With so many variations in regulations from country to country, Hauert and Brown envisioned a modularized program. With the creation of segments, some are designed to be consistent “core interfaces” while other modules hotels can decide whether or not they need them and which to use. This allows for adjustments to be made based on individual market and property needs, enabling scalability as the solution expands internationally.
“As we moved into a global deployment, we wanted to have the least amount of maintenance for properties to keep the system functional,” Hauert says. “For example, in the invoice interface, we want to make sure we have correct exchange rates for posting into the financial accounting system. So rather than having someone maintain it manually in another system, we thought, why not have an interface that brings it into the e-procurement platform from the financial accounting system with the right exchange rate and currency.”
The partnership with BirchStreet streamlines processes by enabling modules to interact, syncing items such as inventory and costing into the POS. “The new solution starts at the supplier and ends at the customer, and you can see all transactions that happen along the way,” Brown explains.
A supplier can email an invoice through Lexmark’s RSOL technology and it will go through the e-procurement system, automatically create an invoice, auto-match to the PO and Receiving documents and post into the accounting system without a single touch.
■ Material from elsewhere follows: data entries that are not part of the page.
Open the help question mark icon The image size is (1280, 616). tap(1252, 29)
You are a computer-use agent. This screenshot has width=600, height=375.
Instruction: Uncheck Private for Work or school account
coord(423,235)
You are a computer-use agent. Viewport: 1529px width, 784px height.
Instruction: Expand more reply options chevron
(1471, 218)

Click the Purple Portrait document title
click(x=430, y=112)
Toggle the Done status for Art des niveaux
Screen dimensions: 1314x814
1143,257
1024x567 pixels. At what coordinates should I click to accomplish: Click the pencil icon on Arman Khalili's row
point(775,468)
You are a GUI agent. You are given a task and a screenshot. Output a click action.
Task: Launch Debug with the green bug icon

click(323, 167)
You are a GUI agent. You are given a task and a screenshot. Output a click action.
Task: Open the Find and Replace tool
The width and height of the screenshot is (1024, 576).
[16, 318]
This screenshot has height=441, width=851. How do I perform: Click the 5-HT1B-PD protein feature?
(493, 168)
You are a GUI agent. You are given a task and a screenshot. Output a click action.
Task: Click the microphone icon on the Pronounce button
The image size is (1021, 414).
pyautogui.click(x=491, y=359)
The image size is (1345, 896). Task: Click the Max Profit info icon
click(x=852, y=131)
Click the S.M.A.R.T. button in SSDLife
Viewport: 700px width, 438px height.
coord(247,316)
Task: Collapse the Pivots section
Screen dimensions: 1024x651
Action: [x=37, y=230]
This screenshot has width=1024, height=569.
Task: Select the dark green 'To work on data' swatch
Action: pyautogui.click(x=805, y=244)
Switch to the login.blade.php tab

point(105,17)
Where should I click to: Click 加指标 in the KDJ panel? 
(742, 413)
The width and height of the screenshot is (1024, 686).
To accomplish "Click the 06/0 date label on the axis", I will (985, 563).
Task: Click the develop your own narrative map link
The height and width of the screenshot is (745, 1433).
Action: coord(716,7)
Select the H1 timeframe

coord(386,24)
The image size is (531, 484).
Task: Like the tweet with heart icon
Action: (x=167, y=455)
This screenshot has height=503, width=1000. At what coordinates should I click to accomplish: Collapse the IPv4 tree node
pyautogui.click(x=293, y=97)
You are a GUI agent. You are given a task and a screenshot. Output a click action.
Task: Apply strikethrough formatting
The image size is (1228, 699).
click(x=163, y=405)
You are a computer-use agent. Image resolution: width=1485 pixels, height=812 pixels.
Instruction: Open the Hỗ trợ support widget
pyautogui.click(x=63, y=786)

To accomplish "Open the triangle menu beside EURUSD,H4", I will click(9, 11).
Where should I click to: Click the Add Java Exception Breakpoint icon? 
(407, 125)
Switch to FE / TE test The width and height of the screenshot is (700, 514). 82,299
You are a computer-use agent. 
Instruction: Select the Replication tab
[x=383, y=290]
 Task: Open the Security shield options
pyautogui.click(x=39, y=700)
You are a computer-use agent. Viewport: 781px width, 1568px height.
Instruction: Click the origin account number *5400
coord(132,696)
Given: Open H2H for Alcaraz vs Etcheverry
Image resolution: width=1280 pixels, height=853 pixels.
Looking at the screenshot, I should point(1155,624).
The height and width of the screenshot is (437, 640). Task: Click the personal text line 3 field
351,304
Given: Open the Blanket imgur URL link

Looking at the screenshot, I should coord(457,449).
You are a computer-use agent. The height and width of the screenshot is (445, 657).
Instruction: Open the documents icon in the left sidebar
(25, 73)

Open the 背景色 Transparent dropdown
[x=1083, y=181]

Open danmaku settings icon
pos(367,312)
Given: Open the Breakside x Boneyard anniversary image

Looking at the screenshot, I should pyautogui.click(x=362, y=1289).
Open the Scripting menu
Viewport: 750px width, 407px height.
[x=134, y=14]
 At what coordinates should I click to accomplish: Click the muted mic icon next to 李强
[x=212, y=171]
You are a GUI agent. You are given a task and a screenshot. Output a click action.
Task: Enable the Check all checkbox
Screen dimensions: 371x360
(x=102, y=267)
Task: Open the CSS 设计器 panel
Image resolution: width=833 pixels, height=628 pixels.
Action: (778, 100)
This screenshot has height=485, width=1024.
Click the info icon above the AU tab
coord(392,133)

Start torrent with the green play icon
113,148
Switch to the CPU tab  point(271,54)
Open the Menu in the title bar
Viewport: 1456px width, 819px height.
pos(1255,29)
Just one year into the anticipated three years it will take for full deployment, the company is already realizing 25 percentage point improvement in financial control processes and 67 percentage point improvement in process automation. Other results include 100% electronic capture of all invoices and a reduction of IT costs by $1.5 million/year. “The results to date have been outstanding, but the largest expected benefit, which is global visibility enabling above property aggregate spend management, is still in front of us,” Brown says.